On that note, the workers have been putting in a lot of time on this project and the progress is staggering. In less than 10 days, they put in over eighteen rows of bricks which, at face value, doesn’t seem that impressive until you couple that with the fact that the number of bricks being used is well over 3,000. Using my recently acquired math teaching skills, this means that the workers put in over 300 bricks a day (a long process including the soaking of the bricks, mixing the cement, cutting bricks to fill awkward gaps in the rows – while keeping all the rows of bricks level – and sticking the entire business together with copious amounts of said cement). Further, using some advanced math teaching techniques, I can deduce that each row of bricks is comprised of between 166 and 167 bricks – a staggering number, especially in light of the fact that these men have done more with 3,000 bricks over the past 10 days then I could hope to accomplish in my life.

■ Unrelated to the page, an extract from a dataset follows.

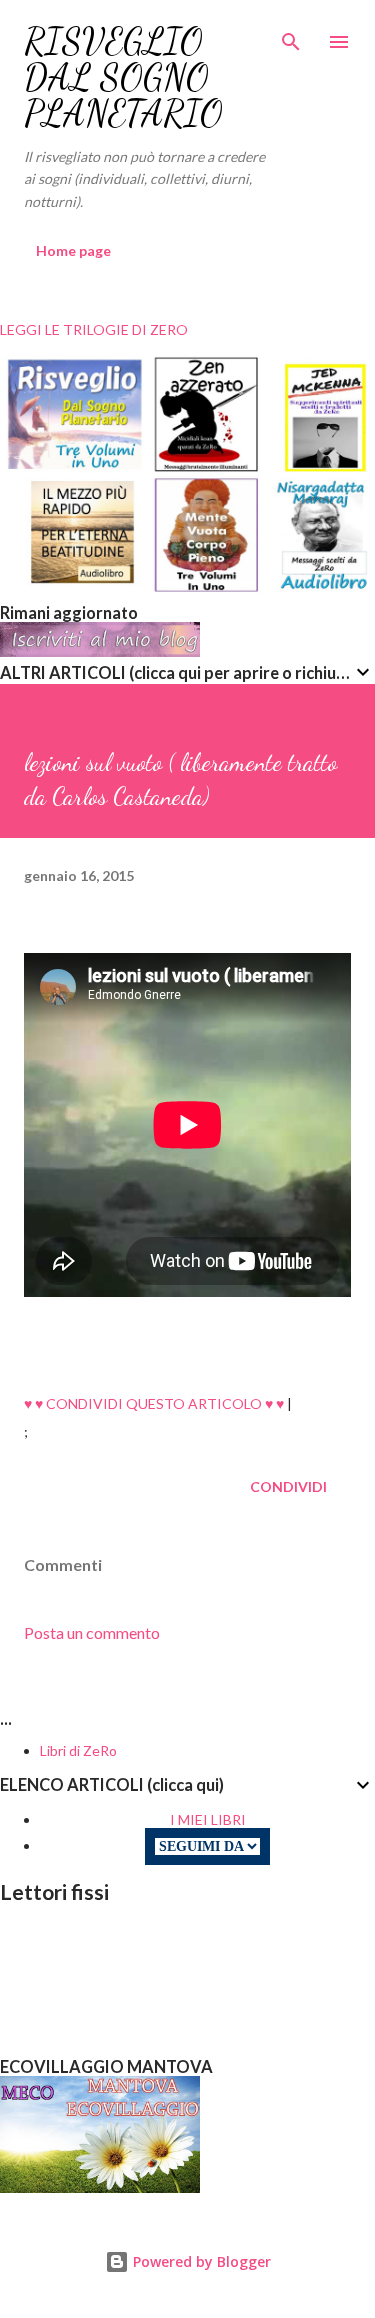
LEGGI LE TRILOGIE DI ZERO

And while you might suspect that the quality of construction would be shoddy due to the rapid pace of building, the contractor makes it a point to spend time with the workers every day to make sure that the work is progressing quickly and solidly. He is unafraid to make a worker take out a row of bricks that he feels is not up to snuff – a fact that might irritate the laborer, but in the end will make the entire building that much better. So, that’s all from Eastern Africa. Hope everyone’s enjoying their end of October and have their costumes all picked out for the All Hallows’ Eve celebration. I’m going to be a ninja.